No, la respuesta liberal ante la precariedad de las opciones vitales
de una persona (y su consecuente desventaja negociadora en los tratos
con terceros) no puede pasar esencialmente por limitar las libertades de
nadie, sino por suprimir las muchas barreras regulatorias que a día de
hoy todavía siguen obstaculizando la aparición de buenas alternativas
(verbigracia, restricciones a la competencia que instituyen monopolios y
monopsonios), por minimizar la pobreza, por incrementar el poder
negociador de muchas personas vía asociacionismo (mutualidades,
sindicatos, asociaciones de consumidores, etc.) y por promover
comportamientos voluntarios de carácter virtuoso (responsabilidad para
con uno mismo y para con los demás). No hace falta cercenar las
libertades de nadie para mejorar las alternativas existenciales de
muchísimas personas: basta con no perjudicarlas de un modo ilegítimo.

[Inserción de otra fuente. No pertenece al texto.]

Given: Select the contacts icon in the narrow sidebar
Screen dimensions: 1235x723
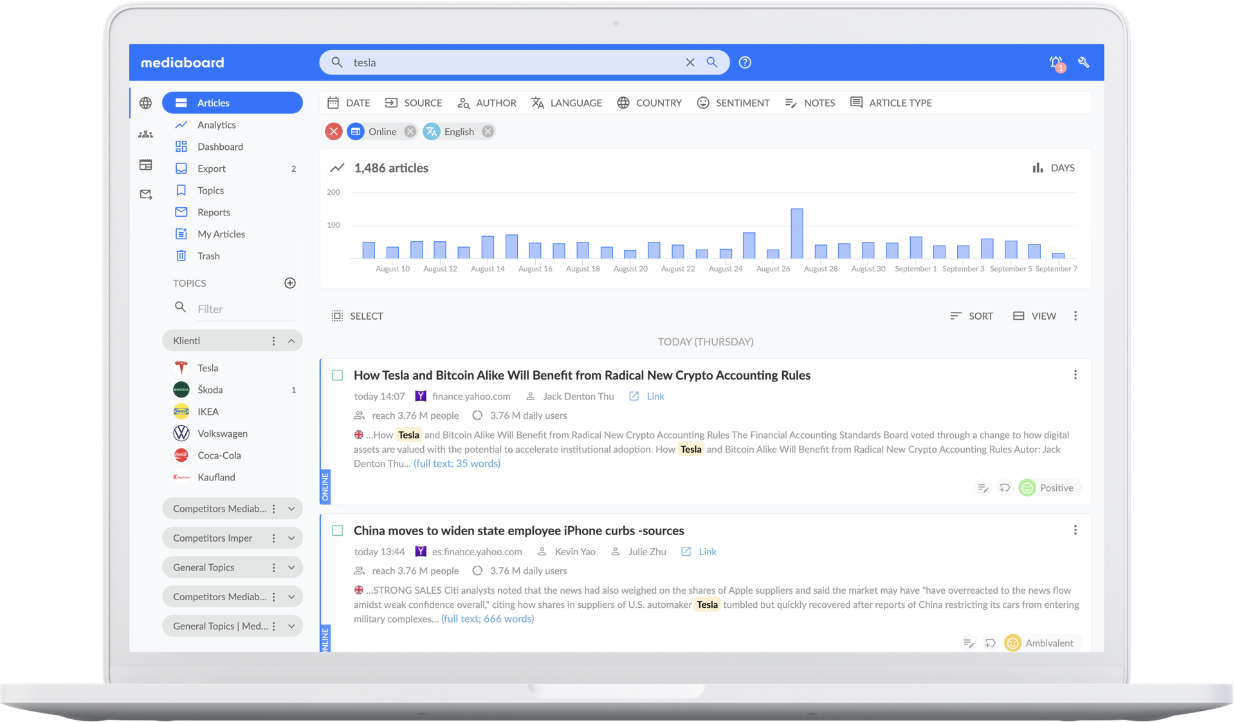Looking at the screenshot, I should [x=146, y=134].
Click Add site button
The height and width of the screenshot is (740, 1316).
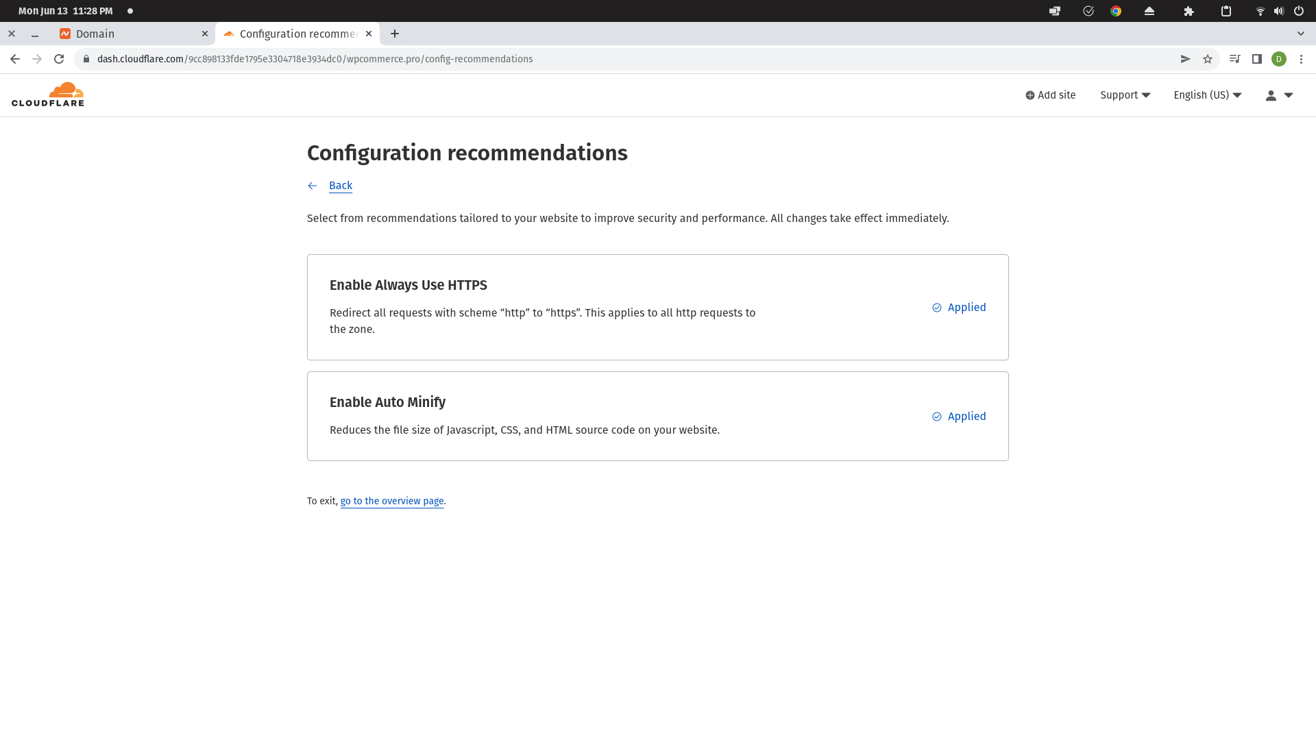tap(1050, 95)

Pero además, y en segundo lugar, ¿cuál es la alternativa, dizque
liberal, que nos ofrece Hernández para liberar a los ciudadanos de
cualquier situación de dominación social? ¡Someterlos todavía más al
demos! Es decir, aumentar la capacidad de interferencia de las mayorías
políticamente organizadas sobre la esfera de derechos de cada ciudadano
(ya sea controlando su libertad de acción, sus propiedades o su libertad
de asociación). ¿En qué sentido aumentamos la libertad de las personas
cuando las sometemos, 'de iure' y 'de facto', a la arbitrariedad de las
mayorías? En ninguno: si una persona quiere asociarse voluntariamente
con otras para ganar poder de negociación frente a un tercero, es muy
libre de hacerlo; lo que no debería poder hacer es utilizar la violencia
contra ese tercero.
En definitiva, el liberalismo no está en contra de la capacidad de
obrar de las personas, pues es esa capacidad de obrar lo que les permite
perseguir sus proyectos vitales. Tampoco se opone 'per se' a que una
persona trate de influir al resto, siempre y cuando lo haga dentro del
ejercicio de sus libertades. A lo que sí se opone es a violar la esfera
de derechos de una persona: es decir, al poder ejercido y perpetuado
sobre la premisa de la desigualdad jurídica entre los seres humanos.
Este artículo fue publicado originalmente en el blog Laissez Faire de El Economista (España) el 26 de noviembre de 2018.